The AFL-CIO objects to any reduction in Social Security benefits, as well as in Medicare and Medicaid benefits, be it through “indexing benefits for longevity” (i.e., increasing retirement ages), “updating” the annual COLA calculation (i.e., cutting cost-of-living adjustments) or any other euphemism for cutting benefits. Raising cap on wages subject to the payroll tax is an essential part of any solution to strengthen Social Security. 

The AFL-CIO also is committed to ensuring we strengthen the pension system, one of the cornerstones of retirement. 

....Despite the fact that they remain the soundest and most cost-effective vehicles for building and safeguarding retirement income security—with their professional asset managers, lower investment fees and better returns—traditional pensions are subject to continued assault by employers and politicians.

The AFL-CIO affirms its commitment to:

• Repeal the federal law and regulations that have enabled the assaults on private pensions. In particular, we must replace the 2006 Pension Protection Act with new funding rules that will support and grow defined-benefit pension plans.
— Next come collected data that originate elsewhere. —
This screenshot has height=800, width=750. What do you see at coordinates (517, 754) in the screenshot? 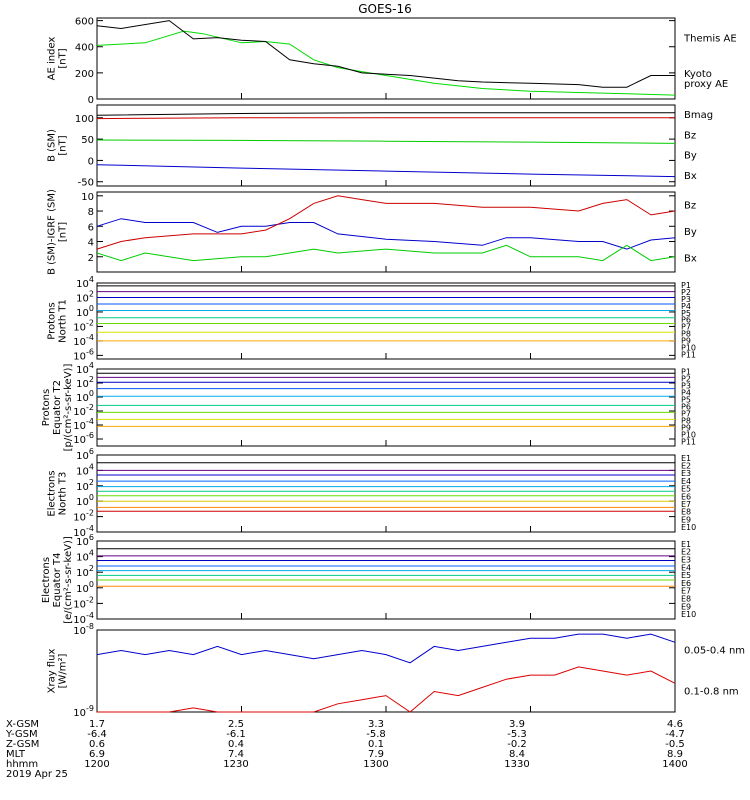
I see `footer-value: 8.4` at bounding box center [517, 754].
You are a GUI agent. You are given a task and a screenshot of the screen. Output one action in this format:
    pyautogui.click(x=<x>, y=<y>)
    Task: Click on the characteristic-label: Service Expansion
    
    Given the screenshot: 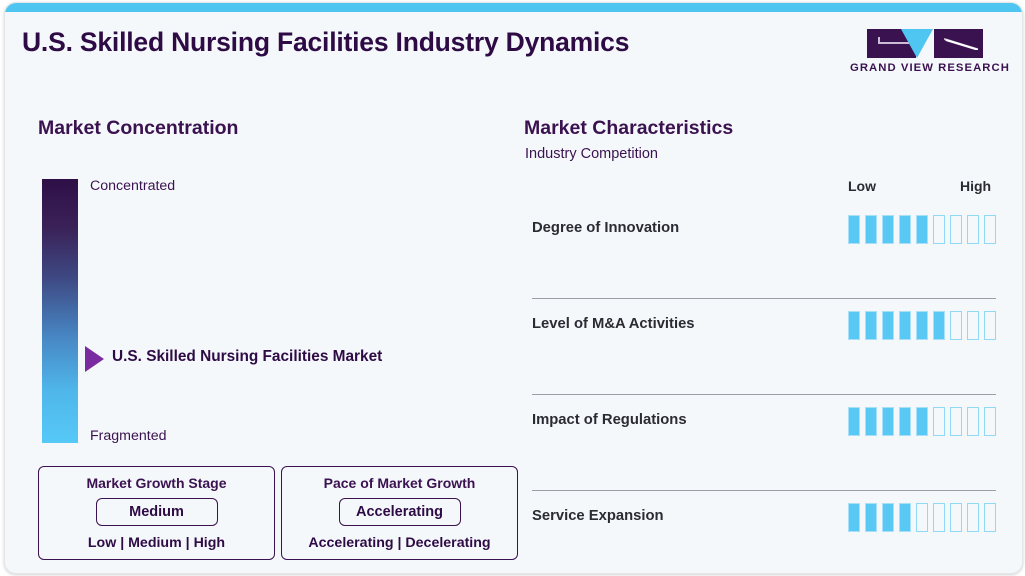 What is the action you would take?
    pyautogui.click(x=598, y=516)
    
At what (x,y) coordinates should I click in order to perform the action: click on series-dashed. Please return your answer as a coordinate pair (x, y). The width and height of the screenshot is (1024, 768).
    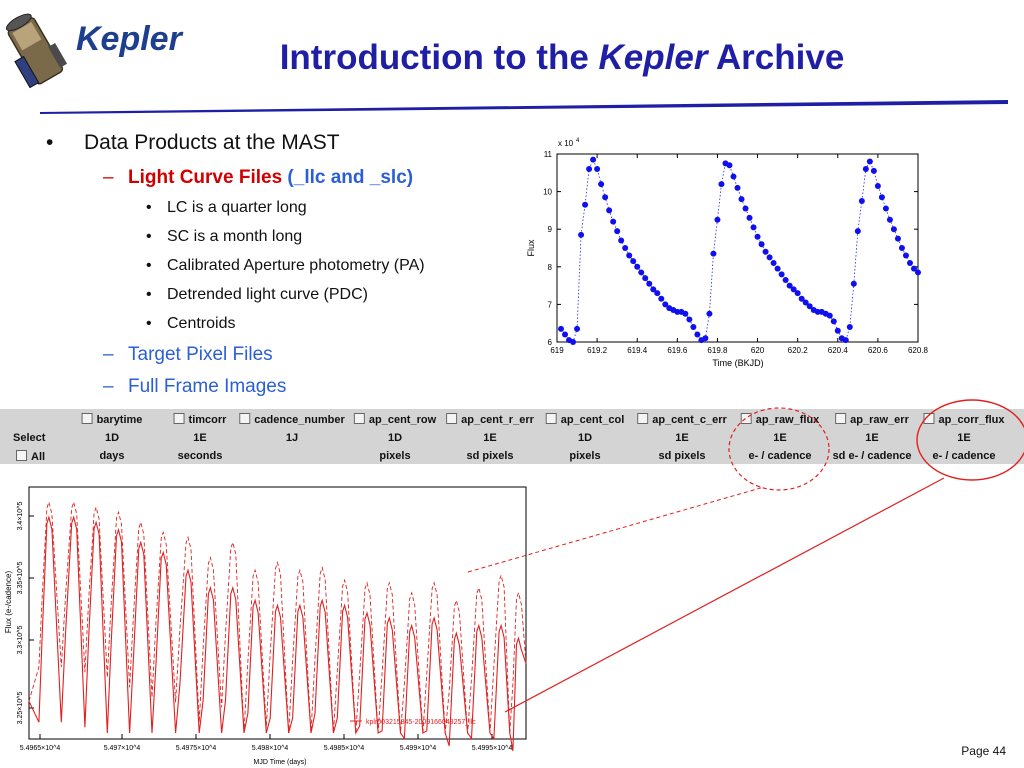
    Looking at the image, I should click on (278, 617).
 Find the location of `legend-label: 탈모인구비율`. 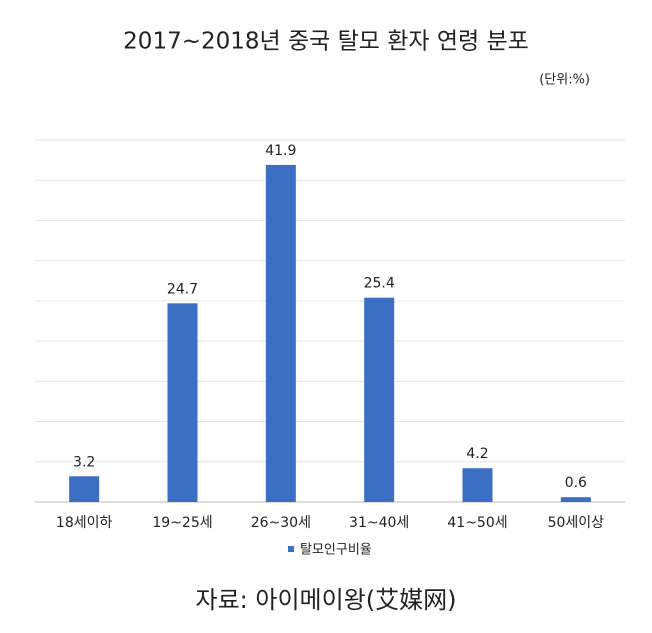

legend-label: 탈모인구비율 is located at coordinates (336, 550).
• Advocate for sensible accounting rules, for both private and public plans, that promote vibrant pension systems rather than the current hostile regulatory environment.

• Work with a broadened coalition of allies to protect state and local workers’ pensions against political attacks that seek to take advantage of government fiscal pressures, capital market weaknesses and the failure of some government employers faithfully to make required contributions to employee plans.

• Fight against employers’ manipulation of bankruptcy law and use of restructuring to escape their benefit obligations to workers and retirees, whether in the private sector at companies like Patriot Coal or in municipalities like Detroit.

• Call on the federal government to support the Pension Benefit Guaranty Corporation, so that single-employer and multiemployer programs are in better financial condition.